Exercise text →

»»

Issam Al-Qarni

Personal information
- Full name: Issam Al-Qarni
- Date of birth: 29 April 1995 (age 30)
- Place of birth: Jeddah, Saudi Arabia
- Height: 1.70 m (5 ft 7 in)
- Position: Midfielder

Team information
- Current team: Al-Diriyah
- Number: 6

Youth career
- 2004–2014: Al-Ittihad
- 2014–2015: Al-Nassr

Senior career*
- Years: Team / Apps / (Gls)
- 2015–2017: Al-Nassr / 1 / (0)
- 2017–2019: Al-Wehda / 30 / (2)
- 2019: → Damac / 4 / (0)
- 2019–2020: Ohod / 1 / (0)
- 2020: Hetten
- 2020–2022: Wej
- 2022: Al-Entesar
- 2022–2024: Al-Arabi / 51 / (4)
- 2024–: Al-Diriyah

= Issam Al-Qarni =

Saudi Arabian footballer

Issam Al-Qarni (Arabic: عصام القرني; born 29 April 1995 in Jeddah) is a Saudi professional football player who currently plays as a midfielder for Al-Diriyah.

On 24 July 2024, Al-Qarni joined Al-Diriyah.

««

Data section →
»»

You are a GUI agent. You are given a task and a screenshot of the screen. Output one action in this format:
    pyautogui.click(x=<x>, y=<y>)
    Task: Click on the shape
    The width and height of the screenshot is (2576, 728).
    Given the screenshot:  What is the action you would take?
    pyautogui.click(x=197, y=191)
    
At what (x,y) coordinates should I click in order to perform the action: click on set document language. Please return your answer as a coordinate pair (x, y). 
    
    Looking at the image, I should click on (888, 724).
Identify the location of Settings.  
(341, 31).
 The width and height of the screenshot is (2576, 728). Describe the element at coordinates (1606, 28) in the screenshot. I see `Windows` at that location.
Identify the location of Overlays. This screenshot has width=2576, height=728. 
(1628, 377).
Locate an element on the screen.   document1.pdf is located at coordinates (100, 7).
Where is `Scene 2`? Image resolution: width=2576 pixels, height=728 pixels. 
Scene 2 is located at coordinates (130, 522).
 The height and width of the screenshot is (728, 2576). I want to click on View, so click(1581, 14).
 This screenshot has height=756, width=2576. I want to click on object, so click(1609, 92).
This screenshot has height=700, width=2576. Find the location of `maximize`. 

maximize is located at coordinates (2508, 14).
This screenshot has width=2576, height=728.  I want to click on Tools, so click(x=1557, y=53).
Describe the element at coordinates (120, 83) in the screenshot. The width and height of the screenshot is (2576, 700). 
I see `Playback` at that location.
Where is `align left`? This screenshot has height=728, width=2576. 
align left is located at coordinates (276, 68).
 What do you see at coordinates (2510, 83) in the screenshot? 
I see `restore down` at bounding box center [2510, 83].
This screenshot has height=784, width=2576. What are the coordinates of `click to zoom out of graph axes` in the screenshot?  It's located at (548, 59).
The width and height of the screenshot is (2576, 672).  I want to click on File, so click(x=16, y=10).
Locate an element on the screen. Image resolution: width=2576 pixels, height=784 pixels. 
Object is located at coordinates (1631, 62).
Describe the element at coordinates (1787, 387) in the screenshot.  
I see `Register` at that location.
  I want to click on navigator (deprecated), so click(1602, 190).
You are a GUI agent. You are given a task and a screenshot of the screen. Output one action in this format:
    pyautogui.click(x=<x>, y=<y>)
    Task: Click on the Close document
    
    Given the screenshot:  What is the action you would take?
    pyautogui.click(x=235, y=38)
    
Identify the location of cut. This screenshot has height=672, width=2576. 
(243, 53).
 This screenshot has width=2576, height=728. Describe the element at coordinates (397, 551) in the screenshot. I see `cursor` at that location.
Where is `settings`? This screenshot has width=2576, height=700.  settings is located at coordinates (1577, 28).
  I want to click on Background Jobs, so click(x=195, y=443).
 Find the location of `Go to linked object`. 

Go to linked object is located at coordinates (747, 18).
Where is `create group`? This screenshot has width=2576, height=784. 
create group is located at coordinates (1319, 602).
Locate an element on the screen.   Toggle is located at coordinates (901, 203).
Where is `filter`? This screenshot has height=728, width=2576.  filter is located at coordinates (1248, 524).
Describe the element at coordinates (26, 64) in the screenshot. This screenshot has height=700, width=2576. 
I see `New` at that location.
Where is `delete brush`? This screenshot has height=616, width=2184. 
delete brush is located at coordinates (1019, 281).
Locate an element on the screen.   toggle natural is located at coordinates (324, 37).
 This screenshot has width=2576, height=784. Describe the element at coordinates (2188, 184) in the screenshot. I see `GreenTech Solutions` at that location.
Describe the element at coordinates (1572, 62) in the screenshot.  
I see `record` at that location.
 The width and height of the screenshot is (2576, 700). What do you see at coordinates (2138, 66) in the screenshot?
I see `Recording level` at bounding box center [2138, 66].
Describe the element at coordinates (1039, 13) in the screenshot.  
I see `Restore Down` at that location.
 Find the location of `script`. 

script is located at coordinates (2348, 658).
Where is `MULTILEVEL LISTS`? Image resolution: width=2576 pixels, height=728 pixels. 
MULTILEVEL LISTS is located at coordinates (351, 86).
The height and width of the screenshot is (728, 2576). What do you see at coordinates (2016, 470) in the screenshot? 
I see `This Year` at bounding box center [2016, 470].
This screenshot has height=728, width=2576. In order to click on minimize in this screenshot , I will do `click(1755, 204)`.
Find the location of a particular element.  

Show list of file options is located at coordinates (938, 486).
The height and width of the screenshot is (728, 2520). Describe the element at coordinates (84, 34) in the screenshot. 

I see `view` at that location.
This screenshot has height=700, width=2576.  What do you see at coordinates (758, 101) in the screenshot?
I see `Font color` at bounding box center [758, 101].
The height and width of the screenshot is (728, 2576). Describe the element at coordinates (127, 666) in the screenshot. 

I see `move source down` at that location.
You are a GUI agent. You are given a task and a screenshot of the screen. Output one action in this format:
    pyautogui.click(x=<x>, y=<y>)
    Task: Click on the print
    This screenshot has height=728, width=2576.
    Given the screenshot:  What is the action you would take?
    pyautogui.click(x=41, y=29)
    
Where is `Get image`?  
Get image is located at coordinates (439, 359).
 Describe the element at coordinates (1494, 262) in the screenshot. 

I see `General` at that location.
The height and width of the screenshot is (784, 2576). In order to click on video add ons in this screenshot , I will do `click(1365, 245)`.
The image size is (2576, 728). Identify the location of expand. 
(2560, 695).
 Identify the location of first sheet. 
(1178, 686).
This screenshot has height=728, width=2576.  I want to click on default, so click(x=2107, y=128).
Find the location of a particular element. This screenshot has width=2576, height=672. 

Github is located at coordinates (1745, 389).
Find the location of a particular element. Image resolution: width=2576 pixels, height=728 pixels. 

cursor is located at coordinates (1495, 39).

««

What is required →
From the Issam Al-Qarni text, extract the passage between "Senior career*" and "Ohod / 1 / (0)", inclusive, copying it word for word.

Solution to the problem →
Senior career*
- Years: Team / Apps / (Gls)
- 2015–2017: Al-Nassr / 1 / (0)
- 2017–2019: Al-Wehda / 30 / (2)
- 2019: → Damac / 4 / (0)
- 2019–2020: Ohod / 1 / (0)